Пилат неторопливо собирала в кучку яичную скорлупу, осторожно сгребая ее растопыренными пальцами. Мальчики напряженно замерли: они боялись сбить ее неосторожным словом и боялись все время молчать – а вдруг она перестанет рассказывать дальше.
– Как листья на ветру, – пробормотала она, – совсем как листья.

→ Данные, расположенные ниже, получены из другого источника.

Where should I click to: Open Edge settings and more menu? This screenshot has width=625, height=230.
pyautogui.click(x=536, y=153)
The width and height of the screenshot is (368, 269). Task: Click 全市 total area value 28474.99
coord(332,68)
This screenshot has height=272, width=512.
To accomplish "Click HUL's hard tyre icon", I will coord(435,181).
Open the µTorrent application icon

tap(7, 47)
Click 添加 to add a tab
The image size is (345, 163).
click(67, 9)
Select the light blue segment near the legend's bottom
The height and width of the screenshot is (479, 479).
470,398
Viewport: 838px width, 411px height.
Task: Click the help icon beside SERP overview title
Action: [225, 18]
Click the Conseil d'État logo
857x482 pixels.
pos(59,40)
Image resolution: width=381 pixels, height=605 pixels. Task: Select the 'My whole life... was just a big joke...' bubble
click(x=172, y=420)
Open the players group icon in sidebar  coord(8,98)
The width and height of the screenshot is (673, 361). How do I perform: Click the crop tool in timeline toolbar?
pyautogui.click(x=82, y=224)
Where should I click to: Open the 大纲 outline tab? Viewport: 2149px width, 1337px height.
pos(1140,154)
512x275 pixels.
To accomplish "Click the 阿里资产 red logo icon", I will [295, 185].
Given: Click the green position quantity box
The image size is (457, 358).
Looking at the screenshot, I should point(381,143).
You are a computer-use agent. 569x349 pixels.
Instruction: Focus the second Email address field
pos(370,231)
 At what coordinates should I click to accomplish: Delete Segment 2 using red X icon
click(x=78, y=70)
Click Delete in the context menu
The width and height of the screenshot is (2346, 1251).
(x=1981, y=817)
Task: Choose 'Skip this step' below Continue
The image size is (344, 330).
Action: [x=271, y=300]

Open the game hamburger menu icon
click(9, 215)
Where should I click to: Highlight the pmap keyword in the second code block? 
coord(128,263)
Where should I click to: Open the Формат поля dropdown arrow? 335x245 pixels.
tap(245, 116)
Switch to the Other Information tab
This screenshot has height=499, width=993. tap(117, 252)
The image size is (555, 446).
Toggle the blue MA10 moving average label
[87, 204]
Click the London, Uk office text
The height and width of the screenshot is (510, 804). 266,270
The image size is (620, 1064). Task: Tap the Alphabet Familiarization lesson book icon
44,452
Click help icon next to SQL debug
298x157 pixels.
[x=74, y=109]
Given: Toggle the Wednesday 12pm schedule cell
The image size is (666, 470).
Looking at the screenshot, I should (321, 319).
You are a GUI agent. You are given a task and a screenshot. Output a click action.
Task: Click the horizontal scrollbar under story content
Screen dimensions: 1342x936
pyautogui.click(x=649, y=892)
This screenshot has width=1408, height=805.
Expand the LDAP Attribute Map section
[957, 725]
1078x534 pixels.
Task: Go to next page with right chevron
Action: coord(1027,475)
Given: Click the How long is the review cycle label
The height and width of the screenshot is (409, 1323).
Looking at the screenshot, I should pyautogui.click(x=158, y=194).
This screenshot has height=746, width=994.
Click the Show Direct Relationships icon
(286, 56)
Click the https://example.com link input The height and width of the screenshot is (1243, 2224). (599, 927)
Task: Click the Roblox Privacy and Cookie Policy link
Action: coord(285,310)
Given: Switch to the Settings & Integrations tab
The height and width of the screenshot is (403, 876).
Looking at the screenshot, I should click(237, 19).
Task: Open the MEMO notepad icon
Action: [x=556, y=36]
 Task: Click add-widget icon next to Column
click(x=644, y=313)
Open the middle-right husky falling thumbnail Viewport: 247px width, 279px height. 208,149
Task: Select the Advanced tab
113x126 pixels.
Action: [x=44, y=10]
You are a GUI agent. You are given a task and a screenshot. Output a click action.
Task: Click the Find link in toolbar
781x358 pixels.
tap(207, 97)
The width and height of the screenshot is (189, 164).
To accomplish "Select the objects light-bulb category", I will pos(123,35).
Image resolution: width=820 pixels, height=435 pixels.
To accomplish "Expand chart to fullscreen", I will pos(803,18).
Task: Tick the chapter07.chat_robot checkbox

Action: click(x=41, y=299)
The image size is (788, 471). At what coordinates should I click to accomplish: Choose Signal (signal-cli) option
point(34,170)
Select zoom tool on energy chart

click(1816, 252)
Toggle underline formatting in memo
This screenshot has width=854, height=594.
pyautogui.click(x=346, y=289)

Внезапно она встрепенулась, и у нее вырвался крик, напоминавший уханье совы:
– У-у-у! Иду, сейчас иду.
Ни Молочник, ни Гитара не слышали, что к дому кто-то подошел, но Пилат уже вскочила и бросилась к двери. Не успела она до нее добежать, как кто-то распахнул ее ударом ноги, и Молочник увидел согнутую девичью спину. Девушка тащила, ухватившись за край, большую, на пять бушелей, корзину, наполненную ягодами, похожими на ежевику, а какая-то женщина подталкивала корзину с другой стороны, приговаривая: «Осторожно, детка, тут порожек».
– Все уже, – ответила ей девушка. – Толкай.
– Самое время, – сказала Пилат. – Вот-вот стемнеет.
– У Томми грузовик сломался, – тяжело дыша, пояснила девушка. Когда они наконец втащили в комнату корзину, девушка выпрямилась и повернулась к ним лицом. Но Молочнику совсем не обязательно было видеть ее лицо: он влюбился в нее, еще когда она стояла к нему спиной.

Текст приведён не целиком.